“Her master often said, ’I’ll drink myself to death before I’ll go to war and be shot down like a damn target.’ She said in living with them in the house, she learned to cuss from him. She said she was a cussin’ soul until she became a Christian. She wasn’t ’fraid of them because she was kin to them in some way. There was another woman there who was some kin to them and she looked enough like my grandma for them to be kin to each other. We talked it over several times and said we believed we were related; but none of us know for sure.
“When the slaves wanted something said they would have my grandma say it because they knew she wouldn’t be whipped for it. ‘White Ma’ wouldn’t let nobody whip her if she knew it. She cussed the overseer out that time for whipping her.
“When grandma was fourteen or fifteen years old they locked her up in the seed house once or twice for not going to church. You see they let the white folks go to the church in the morning and the colored folks in the evening, and my grandma didn’t always want to go. She would be locked up in the seed bin and she would cuss the preacher out so he could hear her. She would say, ‘Master, let us out.’ And he would say, ‘You want to go to church?’ And she would say, ’No, I don’t want to hear that same old sermon: “Stay out of your missis’ and master’s hen house. Don’t steal your missis’ and master’s chickens. Stay out of your missis’ and master’s smokehouse. Don’t steal your missis’ and master’s hams.” I don’t steal nothing. Don’t need to tell me not to.’
“She was tellin’ the truth too. She didn’t steal because she didn’t have to. She had plenty without stealin’! She got plenty to eat in the house. But the other slaves didn’t git nothin’ but fat meat and corn bread and molasses. And they got tired of that same old thing. They wanted something else sometimes. They’d go to the hen house and get chickens. They would go to the smokehouse and get hams and lard. And they would get flour and anything else they wanted and they would eat something they wanted. There wasn’t no way to keep them from it.
“The reason she got whipped that time, the overseer wanted her to help get a tree off the fence that had been blown down by a storm. She told him that wasn’t her work and she wasn’t goin’ to do it. Old miss was away at that time. He hit her a few licks and she told old miss when she came back. Old ‘White Ma’ told the overseer, ’Don’t never put your hands on her no more no matter what she does. That’s more than I do. I don’t hit her and you got no business to do it.’

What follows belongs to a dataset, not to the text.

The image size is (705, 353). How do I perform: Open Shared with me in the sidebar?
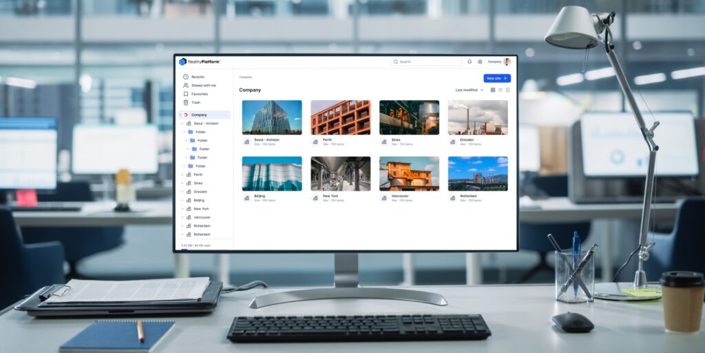click(203, 85)
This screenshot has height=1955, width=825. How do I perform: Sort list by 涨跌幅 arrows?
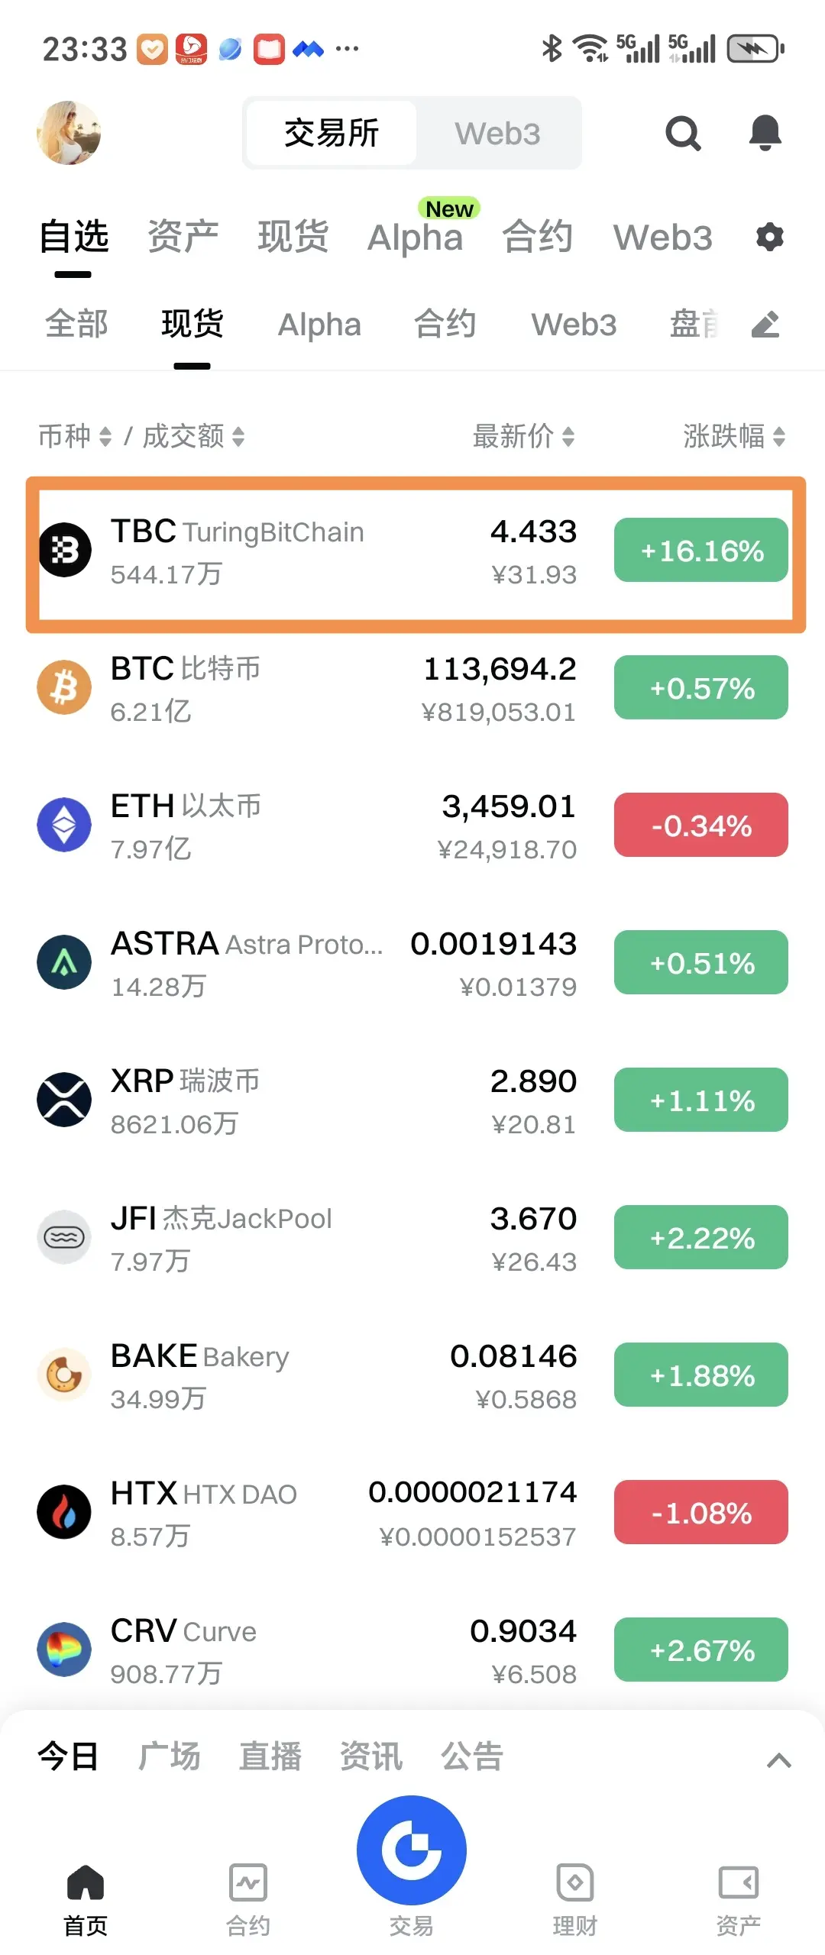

“Her husband, my grandfather, was a blacksmith, and he never did work in the field. He made wagons, plows, plowstocks, buzzard wings—they call them turning plows now. They used to make and put them on the stocks. He made anything-handles, baskets. He could fill wagon wheels. He could sharpen tools. Anything that come under the line of blacksmith, that is what he did. He used to fix wagons all the time I knowed him. In harvest time in the fall he would drive from Bienville where they were slaves to Monroe in Ouachita Parish. He kept all the plows and was sharpening and fixing anything that got broke. He said he never did get no whipping.